**To do**
The data shown below should all be retyped exactly.

**Extracted records**
═══
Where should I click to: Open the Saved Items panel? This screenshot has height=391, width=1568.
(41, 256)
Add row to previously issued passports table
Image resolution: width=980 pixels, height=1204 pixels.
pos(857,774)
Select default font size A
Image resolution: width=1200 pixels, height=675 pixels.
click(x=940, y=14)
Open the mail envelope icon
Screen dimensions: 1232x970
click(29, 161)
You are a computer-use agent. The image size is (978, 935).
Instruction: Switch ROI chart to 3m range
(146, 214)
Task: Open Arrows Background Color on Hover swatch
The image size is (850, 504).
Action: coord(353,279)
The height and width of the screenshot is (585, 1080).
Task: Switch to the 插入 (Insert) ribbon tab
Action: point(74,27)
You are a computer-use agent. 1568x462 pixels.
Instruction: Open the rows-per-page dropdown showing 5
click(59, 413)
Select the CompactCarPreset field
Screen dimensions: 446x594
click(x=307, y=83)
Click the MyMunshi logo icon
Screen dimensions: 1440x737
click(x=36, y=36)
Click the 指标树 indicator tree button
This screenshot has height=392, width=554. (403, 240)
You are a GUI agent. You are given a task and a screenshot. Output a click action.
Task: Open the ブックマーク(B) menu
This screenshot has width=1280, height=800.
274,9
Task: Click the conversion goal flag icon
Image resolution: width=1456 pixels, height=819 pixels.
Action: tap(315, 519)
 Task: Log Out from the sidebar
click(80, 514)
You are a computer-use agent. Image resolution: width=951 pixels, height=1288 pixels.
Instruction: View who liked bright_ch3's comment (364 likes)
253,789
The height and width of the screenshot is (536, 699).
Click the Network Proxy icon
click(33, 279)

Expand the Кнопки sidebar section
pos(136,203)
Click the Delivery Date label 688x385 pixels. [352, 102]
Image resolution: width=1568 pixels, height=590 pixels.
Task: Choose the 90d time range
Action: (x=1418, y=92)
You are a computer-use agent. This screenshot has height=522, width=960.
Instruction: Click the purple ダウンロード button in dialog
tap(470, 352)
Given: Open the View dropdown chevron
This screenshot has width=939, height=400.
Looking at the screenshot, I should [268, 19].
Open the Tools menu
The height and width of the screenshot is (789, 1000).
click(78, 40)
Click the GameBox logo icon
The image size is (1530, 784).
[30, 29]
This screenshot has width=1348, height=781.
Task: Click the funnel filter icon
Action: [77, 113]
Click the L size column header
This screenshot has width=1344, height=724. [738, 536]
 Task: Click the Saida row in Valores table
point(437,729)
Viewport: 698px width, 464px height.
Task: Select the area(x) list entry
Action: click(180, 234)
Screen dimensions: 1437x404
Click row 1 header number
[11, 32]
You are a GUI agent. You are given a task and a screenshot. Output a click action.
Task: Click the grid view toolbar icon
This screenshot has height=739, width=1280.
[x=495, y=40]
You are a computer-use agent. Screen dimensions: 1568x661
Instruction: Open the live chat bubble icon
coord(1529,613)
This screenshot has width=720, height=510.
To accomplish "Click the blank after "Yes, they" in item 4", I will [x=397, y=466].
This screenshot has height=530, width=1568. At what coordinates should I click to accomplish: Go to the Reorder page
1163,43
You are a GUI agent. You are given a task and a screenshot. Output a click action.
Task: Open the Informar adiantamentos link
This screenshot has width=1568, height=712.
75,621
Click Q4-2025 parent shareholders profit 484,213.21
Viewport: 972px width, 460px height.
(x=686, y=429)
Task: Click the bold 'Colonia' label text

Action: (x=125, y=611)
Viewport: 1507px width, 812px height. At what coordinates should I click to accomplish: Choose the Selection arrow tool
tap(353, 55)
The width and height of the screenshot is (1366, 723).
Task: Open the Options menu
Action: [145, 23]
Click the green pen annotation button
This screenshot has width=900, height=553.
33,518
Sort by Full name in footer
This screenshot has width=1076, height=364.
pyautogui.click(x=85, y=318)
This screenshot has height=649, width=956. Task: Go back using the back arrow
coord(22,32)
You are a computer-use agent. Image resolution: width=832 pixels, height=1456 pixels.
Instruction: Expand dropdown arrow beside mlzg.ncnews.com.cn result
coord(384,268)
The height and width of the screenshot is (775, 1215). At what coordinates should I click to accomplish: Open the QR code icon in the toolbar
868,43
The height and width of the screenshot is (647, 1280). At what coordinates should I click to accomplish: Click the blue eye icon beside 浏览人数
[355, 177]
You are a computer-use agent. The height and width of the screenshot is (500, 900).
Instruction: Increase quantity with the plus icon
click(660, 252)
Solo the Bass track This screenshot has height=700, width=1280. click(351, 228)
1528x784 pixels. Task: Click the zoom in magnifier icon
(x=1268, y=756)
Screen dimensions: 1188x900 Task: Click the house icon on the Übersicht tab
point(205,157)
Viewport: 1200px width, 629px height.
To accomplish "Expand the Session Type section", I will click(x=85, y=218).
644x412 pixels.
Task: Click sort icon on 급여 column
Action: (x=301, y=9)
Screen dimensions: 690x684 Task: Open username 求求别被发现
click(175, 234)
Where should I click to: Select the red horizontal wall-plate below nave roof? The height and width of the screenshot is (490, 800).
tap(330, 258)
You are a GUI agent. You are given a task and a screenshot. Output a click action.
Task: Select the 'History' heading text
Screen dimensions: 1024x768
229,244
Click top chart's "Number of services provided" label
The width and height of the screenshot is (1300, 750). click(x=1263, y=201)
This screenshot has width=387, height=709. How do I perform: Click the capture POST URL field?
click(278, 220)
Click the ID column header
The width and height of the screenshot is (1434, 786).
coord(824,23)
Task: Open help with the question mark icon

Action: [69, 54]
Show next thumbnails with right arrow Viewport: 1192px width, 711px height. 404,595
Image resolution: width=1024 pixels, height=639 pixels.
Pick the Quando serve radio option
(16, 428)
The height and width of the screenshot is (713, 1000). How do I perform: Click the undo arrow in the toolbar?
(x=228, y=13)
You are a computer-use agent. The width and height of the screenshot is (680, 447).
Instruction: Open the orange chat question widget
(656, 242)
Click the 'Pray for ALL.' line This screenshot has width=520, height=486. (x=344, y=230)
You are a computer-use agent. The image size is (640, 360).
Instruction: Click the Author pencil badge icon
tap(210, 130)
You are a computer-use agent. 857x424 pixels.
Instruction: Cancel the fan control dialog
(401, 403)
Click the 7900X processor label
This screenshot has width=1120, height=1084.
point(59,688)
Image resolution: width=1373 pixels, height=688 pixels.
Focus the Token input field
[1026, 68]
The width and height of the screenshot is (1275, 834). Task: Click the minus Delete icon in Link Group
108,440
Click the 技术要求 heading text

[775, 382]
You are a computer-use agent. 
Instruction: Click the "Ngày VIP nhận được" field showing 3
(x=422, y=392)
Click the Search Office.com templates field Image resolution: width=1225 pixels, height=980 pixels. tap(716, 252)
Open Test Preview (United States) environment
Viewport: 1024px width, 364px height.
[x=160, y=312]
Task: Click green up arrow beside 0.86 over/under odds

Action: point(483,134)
═══
**Answer area**
Where should I click to: Open the Saved Items panel? This screenshot has height=391, width=1568.
(41, 256)
Add row to previously issued passports table
Image resolution: width=980 pixels, height=1204 pixels.
pos(857,774)
Select default font size A
Image resolution: width=1200 pixels, height=675 pixels.
click(x=940, y=14)
Open the mail envelope icon
Screen dimensions: 1232x970
click(29, 161)
You are a computer-use agent. The image size is (978, 935).
Instruction: Switch ROI chart to 3m range
(146, 214)
Task: Open Arrows Background Color on Hover swatch
The image size is (850, 504).
Action: coord(353,279)
The height and width of the screenshot is (585, 1080).
Task: Switch to the 插入 (Insert) ribbon tab
Action: point(74,27)
You are a computer-use agent. 1568x462 pixels.
Instruction: Open the rows-per-page dropdown showing 5
click(59, 413)
Select the CompactCarPreset field
Screen dimensions: 446x594
click(x=307, y=83)
Click the MyMunshi logo icon
Screen dimensions: 1440x737
click(x=36, y=36)
Click the 指标树 indicator tree button
This screenshot has height=392, width=554. (403, 240)
You are a GUI agent. You are given a task and a screenshot. Output a click action.
Task: Open the ブックマーク(B) menu
This screenshot has width=1280, height=800.
274,9
Task: Click the conversion goal flag icon
Image resolution: width=1456 pixels, height=819 pixels.
Action: tap(315, 519)
 Task: Log Out from the sidebar
click(80, 514)
You are a computer-use agent. Image resolution: width=951 pixels, height=1288 pixels.
Instruction: View who liked bright_ch3's comment (364 likes)
253,789
The height and width of the screenshot is (536, 699).
Click the Network Proxy icon
click(33, 279)

Expand the Кнопки sidebar section
pos(136,203)
Click the Delivery Date label 688x385 pixels. [352, 102]
Image resolution: width=1568 pixels, height=590 pixels.
Task: Choose the 90d time range
Action: (x=1418, y=92)
You are a computer-use agent. This screenshot has height=522, width=960.
Instruction: Click the purple ダウンロード button in dialog
tap(470, 352)
Given: Open the View dropdown chevron
This screenshot has width=939, height=400.
Looking at the screenshot, I should [268, 19].
Open the Tools menu
The height and width of the screenshot is (789, 1000).
click(78, 40)
Click the GameBox logo icon
The image size is (1530, 784).
[30, 29]
This screenshot has width=1348, height=781.
Task: Click the funnel filter icon
Action: [77, 113]
Click the L size column header
This screenshot has width=1344, height=724. [738, 536]
 Task: Click the Saida row in Valores table
point(437,729)
Viewport: 698px width, 464px height.
Task: Select the area(x) list entry
Action: click(180, 234)
Screen dimensions: 1437x404
Click row 1 header number
[11, 32]
You are a GUI agent. You are given a task and a screenshot. Output a click action.
Task: Click the grid view toolbar icon
This screenshot has height=739, width=1280.
[x=495, y=40]
You are a computer-use agent. Screen dimensions: 1568x661
Instruction: Open the live chat bubble icon
coord(1529,613)
This screenshot has width=720, height=510.
To accomplish "Click the blank after "Yes, they" in item 4", I will [x=397, y=466].
This screenshot has height=530, width=1568. At what coordinates should I click to accomplish: Go to the Reorder page
1163,43
You are a GUI agent. You are given a task and a screenshot. Output a click action.
Task: Open the Informar adiantamentos link
This screenshot has width=1568, height=712.
75,621
Click Q4-2025 parent shareholders profit 484,213.21
Viewport: 972px width, 460px height.
(x=686, y=429)
Task: Click the bold 'Colonia' label text

Action: (x=125, y=611)
Viewport: 1507px width, 812px height. At what coordinates should I click to accomplish: Choose the Selection arrow tool
tap(353, 55)
The width and height of the screenshot is (1366, 723).
Task: Open the Options menu
Action: [145, 23]
Click the green pen annotation button
This screenshot has width=900, height=553.
33,518
Sort by Full name in footer
This screenshot has width=1076, height=364.
pyautogui.click(x=85, y=318)
This screenshot has height=649, width=956. Task: Go back using the back arrow
coord(22,32)
You are a computer-use agent. Image resolution: width=832 pixels, height=1456 pixels.
Instruction: Expand dropdown arrow beside mlzg.ncnews.com.cn result
coord(384,268)
The height and width of the screenshot is (775, 1215). At what coordinates should I click to accomplish: Open the QR code icon in the toolbar
868,43
The height and width of the screenshot is (647, 1280). At what coordinates should I click to accomplish: Click the blue eye icon beside 浏览人数
[355, 177]
You are a computer-use agent. The height and width of the screenshot is (500, 900).
Instruction: Increase quantity with the plus icon
click(660, 252)
Solo the Bass track This screenshot has height=700, width=1280. click(351, 228)
1528x784 pixels. Task: Click the zoom in magnifier icon
(x=1268, y=756)
Screen dimensions: 1188x900 Task: Click the house icon on the Übersicht tab
point(205,157)
Viewport: 1200px width, 629px height.
To accomplish "Expand the Session Type section", I will click(x=85, y=218).
644x412 pixels.
Task: Click sort icon on 급여 column
Action: (x=301, y=9)
Screen dimensions: 690x684 Task: Open username 求求别被发现
click(175, 234)
Where should I click to: Select the red horizontal wall-plate below nave roof? The height and width of the screenshot is (490, 800).
tap(330, 258)
You are a GUI agent. You are given a task and a screenshot. Output a click action.
Task: Select the 'History' heading text
Screen dimensions: 1024x768
229,244
Click top chart's "Number of services provided" label
The width and height of the screenshot is (1300, 750). click(x=1263, y=201)
This screenshot has width=387, height=709. How do I perform: Click the capture POST URL field?
click(278, 220)
Click the ID column header
The width and height of the screenshot is (1434, 786).
coord(824,23)
Task: Open help with the question mark icon

Action: [69, 54]
Show next thumbnails with right arrow Viewport: 1192px width, 711px height. 404,595
Image resolution: width=1024 pixels, height=639 pixels.
Pick the Quando serve radio option
(16, 428)
The height and width of the screenshot is (713, 1000). How do I perform: Click the undo arrow in the toolbar?
(x=228, y=13)
You are a computer-use agent. The width and height of the screenshot is (680, 447).
Instruction: Open the orange chat question widget
(656, 242)
Click the 'Pray for ALL.' line This screenshot has width=520, height=486. (x=344, y=230)
You are a computer-use agent. The image size is (640, 360).
Instruction: Click the Author pencil badge icon
tap(210, 130)
You are a computer-use agent. 857x424 pixels.
Instruction: Cancel the fan control dialog
(401, 403)
Click the 7900X processor label
This screenshot has width=1120, height=1084.
point(59,688)
Image resolution: width=1373 pixels, height=688 pixels.
Focus the Token input field
[1026, 68]
The width and height of the screenshot is (1275, 834). Task: Click the minus Delete icon in Link Group
108,440
Click the 技术要求 heading text

[775, 382]
You are a computer-use agent. 
Instruction: Click the "Ngày VIP nhận được" field showing 3
(x=422, y=392)
Click the Search Office.com templates field Image resolution: width=1225 pixels, height=980 pixels. tap(716, 252)
Open Test Preview (United States) environment
Viewport: 1024px width, 364px height.
[x=160, y=312]
Task: Click green up arrow beside 0.86 over/under odds

Action: point(483,134)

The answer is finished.